Precisamos voltar a discutir formas pragmáticas de construir interações em um ambiente remoto para estimular que os valores da organização sejam mantidos. Outro ponto é a maturidade dos times. Profissionais mais seniores naturalmente estão mais inclinados a perceber e assumir responsabilidades e reagir proativamente aos desafios impostos. Mas é preciso ter meios concretos de integrar os recém-ingressados na empresa, especialmente se eles forem profissionais mais jovens.
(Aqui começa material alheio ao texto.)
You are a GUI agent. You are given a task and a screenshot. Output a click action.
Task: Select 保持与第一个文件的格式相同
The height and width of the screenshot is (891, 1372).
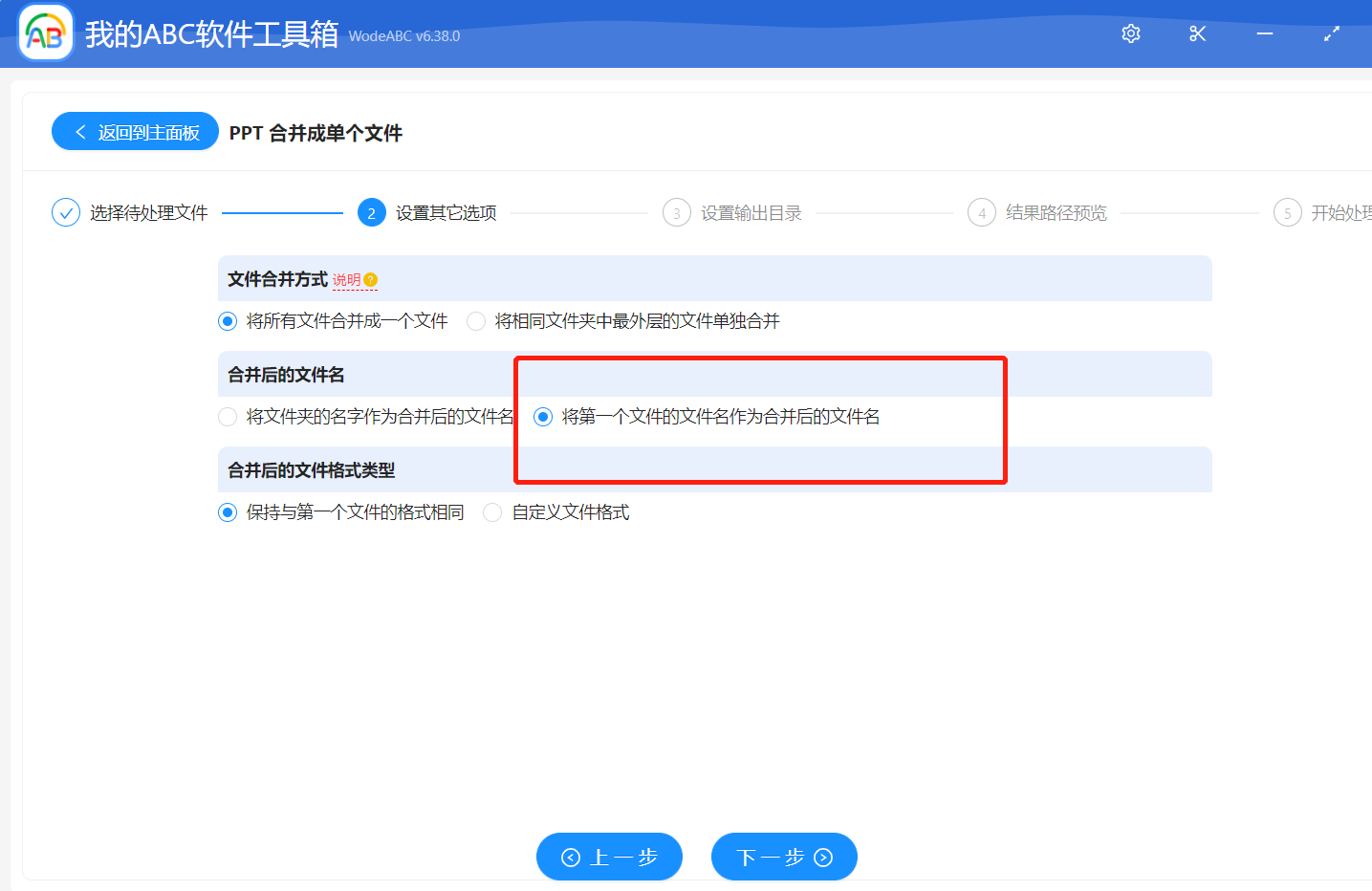[x=227, y=511]
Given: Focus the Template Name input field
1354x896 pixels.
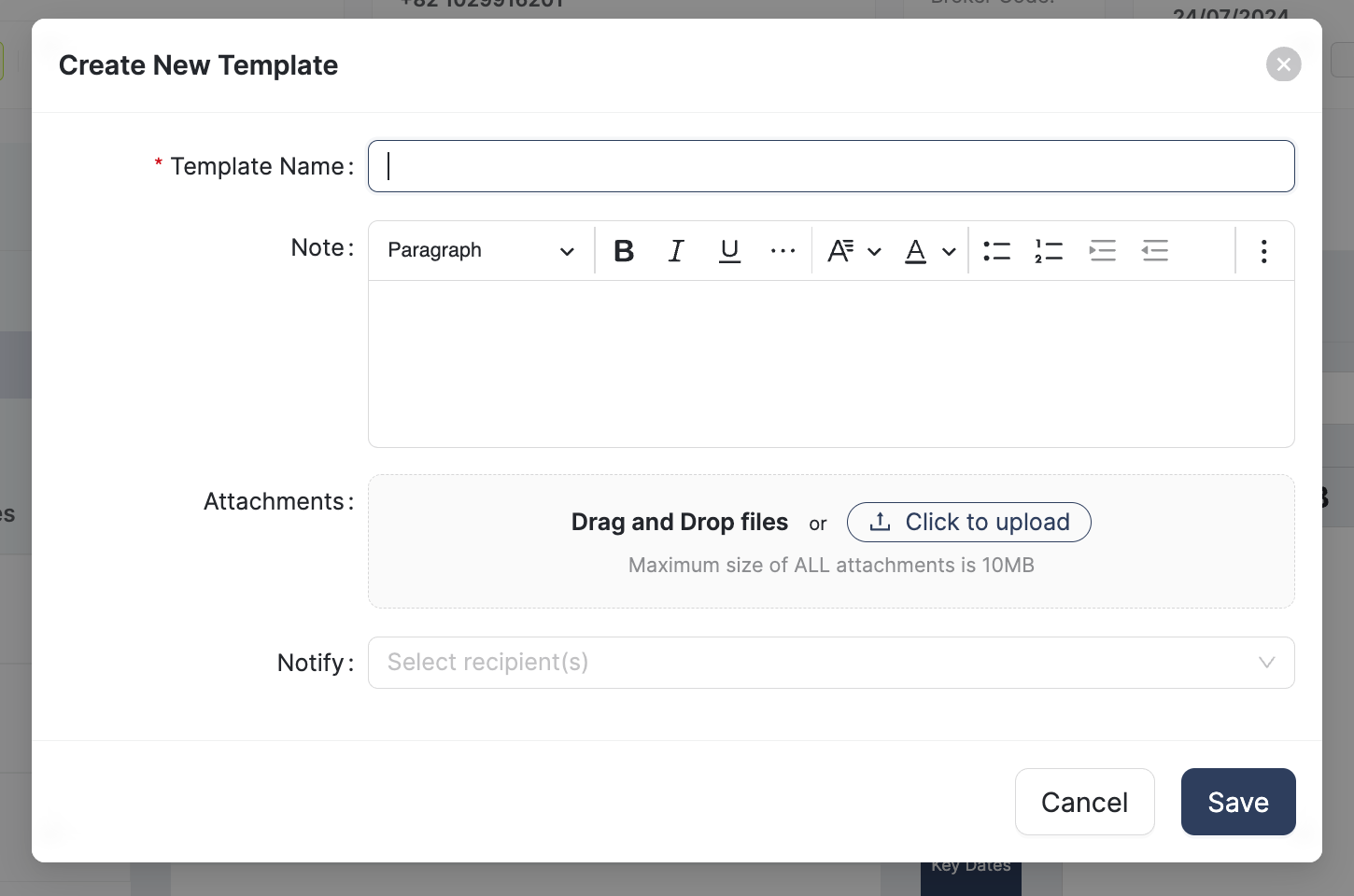Looking at the screenshot, I should click(830, 166).
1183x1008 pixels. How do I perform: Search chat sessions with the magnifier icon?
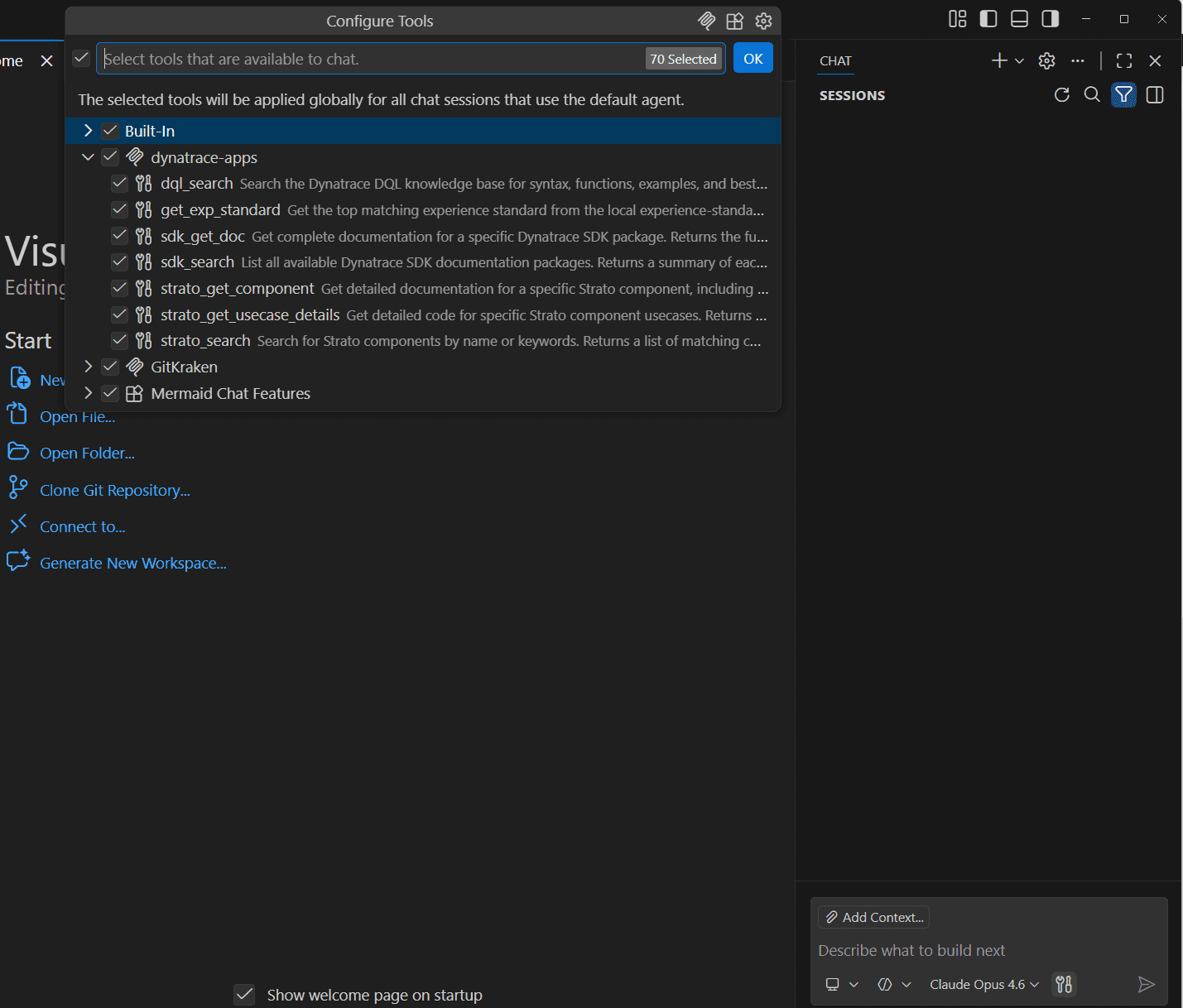click(1092, 94)
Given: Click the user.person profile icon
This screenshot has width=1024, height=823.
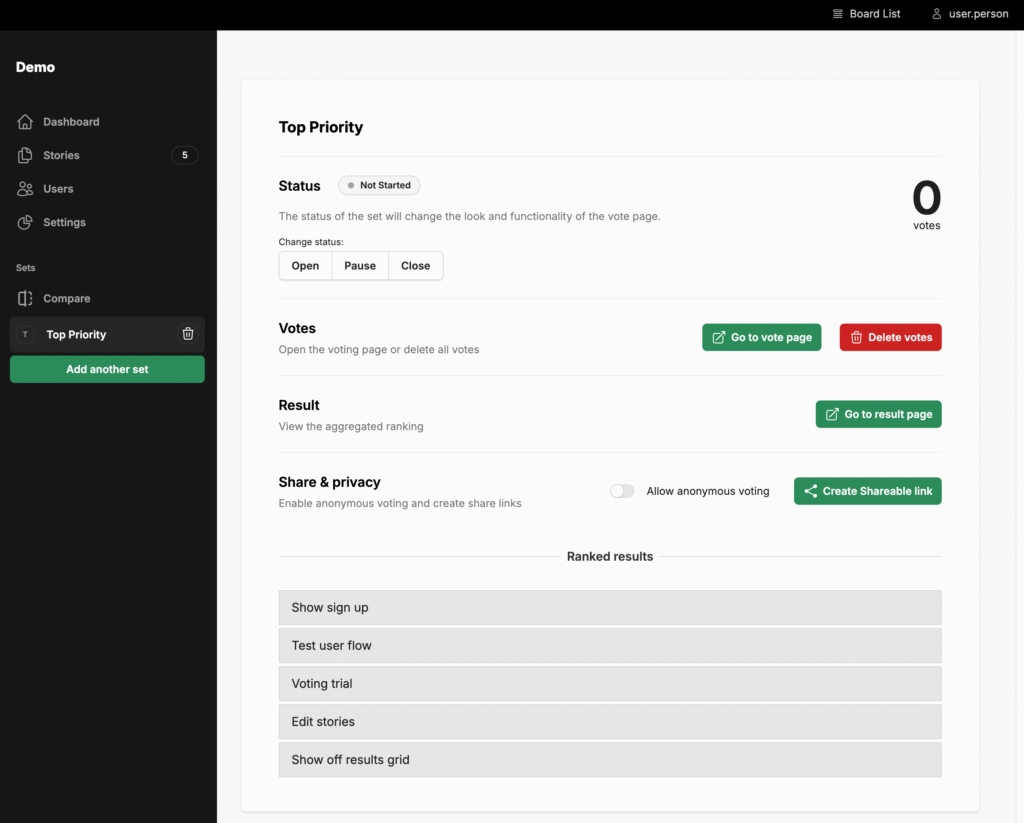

Claro, algumas tarefas têm um “jeitão presencial”: quem já passou por uma virada de sistema sabe que é bem mais fácil se todos os envolvidos estiverem próximos. Situações como essa sempre estão sujeitas a um grau maior de imprevisibilidade, exigindo um tempo de resposta mais curto e um entrosamento maior da equipe. É possível realizar tudo isso de forma remota, porém há uma exigência de planejar minuciosamente essas interações quando necessárias, prever eventuais riscos, etc. Só que, às vezes, o molho sai mais caro que o peixe, e é mais fácil voltar ao “antigo normal”.
Essas ponderações são importantes, e algumas delas até chegam a aparecer nas discussões sobre o modelo de trabalho a ser adotado. Porém, sem informações concretas, a discussão vai continuar sendo mais conceitual que pragmática. Ou pior: uma guerra de opiniões, com os fatos sendo sacrificados em prol dos achismos. Ou seja, esse debate carece urgentemente de dados.
Empresas podem estabelecer KPIs que as orientam na decisão pelo melhor modelo, inclusive por um que equilibre o melhor do presencial e do remoto. Esses indicadores podem variar, mas é importante que eles estejam subordinados a essas dimensões:
1) O quanto estou querendo o presencial ou híbrido para compensar tarefas desorganizadas ou dificuldades da gestão?
2) O quanto é possível desenvolver cultura e promover a aproximação dos times para gerar intimidade e disseminar a cultura? E, mais importante, que ações além do regime de trabalho devem contribuir para isso?
3) Qual o grau de maturidade do time? Como ele tem reagido a cada regime?
4) Quais entregáveis podem ser considerados para avaliar se a produtividade e a qualidade aumentaram ou diminuíram em determinado modelo?
5) Quanto da tarefa ou do projeto exige imediatismo de diagnósticos e respostas?
A partir desses questionamentos, a empresa pode desenvolver uma escala de indicadores, quantitativos e qualitativos, e orientar sua decisão a partir não de vaidade ou achismos, e sim de valores reais.